When PSA officials in San Francisco learned of the crash, they immediately rescheduled the flight arrival from Gate 4 to Gate 9. Airport personnel were briefed and then sent to Gate 9, where they took about a dozen people waiting for the flight to the lounge.

The family and friends were sequestered, and reporters were not allowed even on the mezzanine where the lounge is located.

To the right, at Gate 11, people who greeted a Continental flight laughed and hugged, unaware of the disaster unfolding nearby.
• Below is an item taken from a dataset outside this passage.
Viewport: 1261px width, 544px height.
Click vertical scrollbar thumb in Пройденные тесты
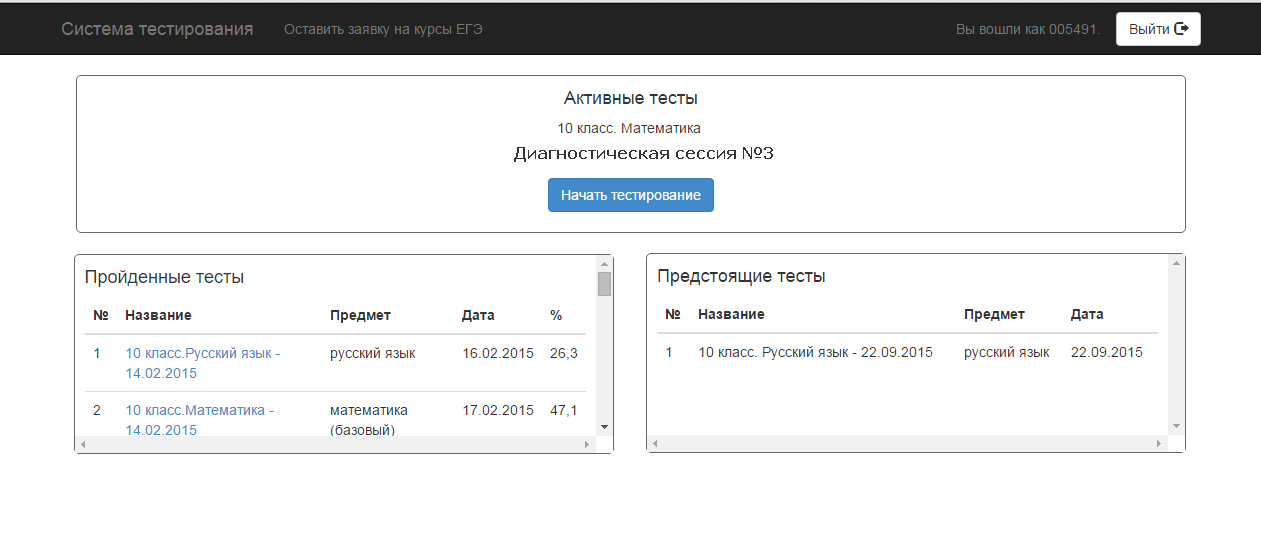click(x=604, y=284)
During a news conference by a PSA official, a man who appeared to be in his 30s listened intently, then got teary-eyed. The man then greeted another young woman who arrived at the gate, and they embraced and cried for several minutes.

They declined to speak to a reporter.

Ravil Arslan said was watching the evening news at his Burligame home when he learned of the crash and immediately feared his sister, who was supposed to fly in Monday, might be on board.

Arslan and his father raced to the airport and were taken to a room next to the lounge by airport workers. There they were able to contact the woman’s husband and learned that she was safe in Los Angeles.

Arlan’s eyes were teary and red as he left the airport with his father.

Airport officials said they expected to get lots of calls from people unaware of the crash when friends or relatives due in from Los Angeles failed to arrive.